Batch Size Configuration:
Reduce to 10-15 files per batch maximum. Simulation data is fundamentally different from CAD data - each file contains dense numerical arrays. Implement this pattern:
// Pseudocode - Optimized batch processing:
1. Initialize batch with maxSize=10, currentSize=0
2. For each simulation file in queue:
3. Load file metadata only (not full content)
4. If currentSize + estimatedSize > threshold: commit batch, start new
5. Process file with streaming API (chunk size 5MB)
6. Explicitly clear object references after import
7. If currentSize % 5 == 0: force minor GC suggestion
8. Commit final batch and cleanup temp resources
GC Log Analysis:
Enable comprehensive logging:
-Xloggc:/opt/teamcenter/logs/gc.log
-XX:+PrintGCDetails
-XX:+PrintGCDateStamps
-XX:+UseGCLogFileRotation
-XX:NumberOfGCLogFiles=5
-XX:GCLogFileSize=20M
Analyze for these patterns:
- Old Gen growth rate: Should be < 100MB/minute during imports
- Full GC frequency: Should be < 1 per hour
- Pause times: Target < 500ms for young GC, < 2s for mixed GC
If Old Gen grows linearly without dropping, you have a true memory leak.

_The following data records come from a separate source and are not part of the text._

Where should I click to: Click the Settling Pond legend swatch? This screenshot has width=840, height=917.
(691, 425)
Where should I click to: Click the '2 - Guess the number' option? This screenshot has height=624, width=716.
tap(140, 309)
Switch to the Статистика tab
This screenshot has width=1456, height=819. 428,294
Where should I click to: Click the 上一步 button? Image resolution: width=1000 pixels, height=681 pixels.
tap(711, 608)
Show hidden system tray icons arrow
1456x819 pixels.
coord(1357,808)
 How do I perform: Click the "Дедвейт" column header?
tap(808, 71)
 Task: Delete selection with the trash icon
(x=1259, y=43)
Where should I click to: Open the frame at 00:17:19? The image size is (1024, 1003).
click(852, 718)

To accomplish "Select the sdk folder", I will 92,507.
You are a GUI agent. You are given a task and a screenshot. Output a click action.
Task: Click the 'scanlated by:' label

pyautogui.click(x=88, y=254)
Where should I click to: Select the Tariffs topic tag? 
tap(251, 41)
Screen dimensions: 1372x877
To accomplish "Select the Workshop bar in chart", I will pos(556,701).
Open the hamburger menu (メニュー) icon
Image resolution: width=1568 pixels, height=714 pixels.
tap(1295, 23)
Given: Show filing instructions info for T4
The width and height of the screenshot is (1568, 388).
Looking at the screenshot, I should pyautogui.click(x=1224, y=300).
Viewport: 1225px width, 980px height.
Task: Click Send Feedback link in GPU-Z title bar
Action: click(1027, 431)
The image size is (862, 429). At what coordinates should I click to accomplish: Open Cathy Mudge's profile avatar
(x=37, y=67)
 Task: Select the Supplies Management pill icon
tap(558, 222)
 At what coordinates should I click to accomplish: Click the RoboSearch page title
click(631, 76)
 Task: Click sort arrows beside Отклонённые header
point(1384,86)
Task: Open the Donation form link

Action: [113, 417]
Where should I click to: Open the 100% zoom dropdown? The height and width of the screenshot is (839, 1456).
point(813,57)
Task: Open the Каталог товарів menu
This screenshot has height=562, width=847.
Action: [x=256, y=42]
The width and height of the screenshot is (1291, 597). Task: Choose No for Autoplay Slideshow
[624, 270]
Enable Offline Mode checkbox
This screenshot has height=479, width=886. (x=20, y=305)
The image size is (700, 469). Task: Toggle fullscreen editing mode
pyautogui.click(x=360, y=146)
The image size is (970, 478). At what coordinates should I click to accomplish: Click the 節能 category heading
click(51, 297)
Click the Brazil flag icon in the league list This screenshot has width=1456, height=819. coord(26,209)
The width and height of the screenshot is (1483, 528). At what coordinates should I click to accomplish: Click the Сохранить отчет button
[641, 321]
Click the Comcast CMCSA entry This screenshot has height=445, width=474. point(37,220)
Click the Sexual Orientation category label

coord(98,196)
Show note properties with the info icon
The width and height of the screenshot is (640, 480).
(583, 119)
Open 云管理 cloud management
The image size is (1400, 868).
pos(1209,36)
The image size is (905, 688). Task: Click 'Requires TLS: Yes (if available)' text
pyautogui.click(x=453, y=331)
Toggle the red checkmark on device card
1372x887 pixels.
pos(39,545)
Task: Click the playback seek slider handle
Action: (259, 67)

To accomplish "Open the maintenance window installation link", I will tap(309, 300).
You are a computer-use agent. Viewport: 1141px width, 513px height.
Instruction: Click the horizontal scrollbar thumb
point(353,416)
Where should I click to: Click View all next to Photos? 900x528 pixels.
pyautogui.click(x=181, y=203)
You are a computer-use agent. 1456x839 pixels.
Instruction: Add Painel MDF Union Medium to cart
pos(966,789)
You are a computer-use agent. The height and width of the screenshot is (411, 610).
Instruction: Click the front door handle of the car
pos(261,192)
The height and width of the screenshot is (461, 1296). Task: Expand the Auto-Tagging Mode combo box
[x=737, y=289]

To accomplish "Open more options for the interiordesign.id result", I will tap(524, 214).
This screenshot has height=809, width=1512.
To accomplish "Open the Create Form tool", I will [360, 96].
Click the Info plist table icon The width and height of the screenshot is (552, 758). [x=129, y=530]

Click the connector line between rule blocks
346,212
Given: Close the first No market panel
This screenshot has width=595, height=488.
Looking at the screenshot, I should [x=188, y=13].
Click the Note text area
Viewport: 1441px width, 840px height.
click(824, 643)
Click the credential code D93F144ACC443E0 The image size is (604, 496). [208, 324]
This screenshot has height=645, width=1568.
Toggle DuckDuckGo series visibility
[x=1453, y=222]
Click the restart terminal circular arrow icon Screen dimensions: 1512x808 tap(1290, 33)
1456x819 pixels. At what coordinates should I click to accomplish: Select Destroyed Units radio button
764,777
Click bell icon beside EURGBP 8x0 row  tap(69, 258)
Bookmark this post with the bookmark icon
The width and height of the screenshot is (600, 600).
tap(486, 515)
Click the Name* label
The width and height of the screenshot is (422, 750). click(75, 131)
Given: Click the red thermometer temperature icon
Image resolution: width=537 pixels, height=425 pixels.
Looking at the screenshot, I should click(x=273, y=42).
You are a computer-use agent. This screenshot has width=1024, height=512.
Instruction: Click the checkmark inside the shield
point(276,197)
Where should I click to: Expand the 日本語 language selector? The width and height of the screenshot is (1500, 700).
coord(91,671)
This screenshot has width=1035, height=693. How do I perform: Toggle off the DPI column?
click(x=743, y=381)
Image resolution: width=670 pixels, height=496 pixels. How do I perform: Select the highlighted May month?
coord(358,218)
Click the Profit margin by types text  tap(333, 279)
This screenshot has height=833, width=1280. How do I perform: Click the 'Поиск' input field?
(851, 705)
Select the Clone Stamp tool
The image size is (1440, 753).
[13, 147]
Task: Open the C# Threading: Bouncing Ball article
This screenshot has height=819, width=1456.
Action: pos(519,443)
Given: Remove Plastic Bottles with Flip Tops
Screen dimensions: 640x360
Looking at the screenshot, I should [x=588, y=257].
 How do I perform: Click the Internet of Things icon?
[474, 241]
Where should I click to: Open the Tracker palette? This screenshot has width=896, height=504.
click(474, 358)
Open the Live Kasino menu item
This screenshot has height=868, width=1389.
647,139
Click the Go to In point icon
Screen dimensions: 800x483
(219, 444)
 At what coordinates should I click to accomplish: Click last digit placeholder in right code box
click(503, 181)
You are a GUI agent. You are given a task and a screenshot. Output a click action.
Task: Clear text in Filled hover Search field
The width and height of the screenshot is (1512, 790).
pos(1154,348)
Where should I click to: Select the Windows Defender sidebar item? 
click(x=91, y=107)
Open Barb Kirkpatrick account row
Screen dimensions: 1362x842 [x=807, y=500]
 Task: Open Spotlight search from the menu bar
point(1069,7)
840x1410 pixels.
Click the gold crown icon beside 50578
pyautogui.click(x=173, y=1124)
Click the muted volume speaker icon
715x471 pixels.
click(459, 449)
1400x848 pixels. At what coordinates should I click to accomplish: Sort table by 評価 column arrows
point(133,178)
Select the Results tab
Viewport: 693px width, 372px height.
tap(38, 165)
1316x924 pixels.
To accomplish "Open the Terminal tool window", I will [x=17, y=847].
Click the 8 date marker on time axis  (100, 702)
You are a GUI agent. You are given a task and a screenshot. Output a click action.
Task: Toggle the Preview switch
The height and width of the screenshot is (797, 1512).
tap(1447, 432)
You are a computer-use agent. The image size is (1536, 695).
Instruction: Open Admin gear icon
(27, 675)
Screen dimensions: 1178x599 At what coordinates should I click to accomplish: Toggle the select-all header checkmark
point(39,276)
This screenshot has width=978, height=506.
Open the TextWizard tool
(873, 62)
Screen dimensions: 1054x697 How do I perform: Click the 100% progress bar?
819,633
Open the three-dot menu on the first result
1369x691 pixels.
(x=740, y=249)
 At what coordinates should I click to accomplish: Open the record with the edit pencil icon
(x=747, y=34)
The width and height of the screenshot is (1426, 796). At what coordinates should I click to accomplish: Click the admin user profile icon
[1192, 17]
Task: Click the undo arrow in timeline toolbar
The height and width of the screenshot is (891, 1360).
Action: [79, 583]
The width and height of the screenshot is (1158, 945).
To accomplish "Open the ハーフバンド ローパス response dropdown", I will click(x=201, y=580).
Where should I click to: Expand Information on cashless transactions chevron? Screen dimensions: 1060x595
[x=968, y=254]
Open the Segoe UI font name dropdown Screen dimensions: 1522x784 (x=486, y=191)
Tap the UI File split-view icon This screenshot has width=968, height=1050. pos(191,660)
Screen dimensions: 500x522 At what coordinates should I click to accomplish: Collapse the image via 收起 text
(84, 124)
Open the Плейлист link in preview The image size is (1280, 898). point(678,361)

Use -XX:+HeapDumpOnOutOfMemoryError to capture dumps for analysis.
Additional Critical Fix:
Modify your SimDataImporter to use WeakReferences for cached data and implement proper resource cleanup:
try {
processSimulationData(file);
} finally {
clearCaches();
closeStreams();
System.gc(); // Suggest only after batch
}
After implementing these changes, we went from crashes every 6 hours to stable 24/7 operation processing 800+ files daily. Our heap usage stabilized at 55-65% with GC pauses under 300ms. Monitor for 48 hours and adjust batch size if needed - some ANSYS CFD files are exceptionally large and may need batch size of 5.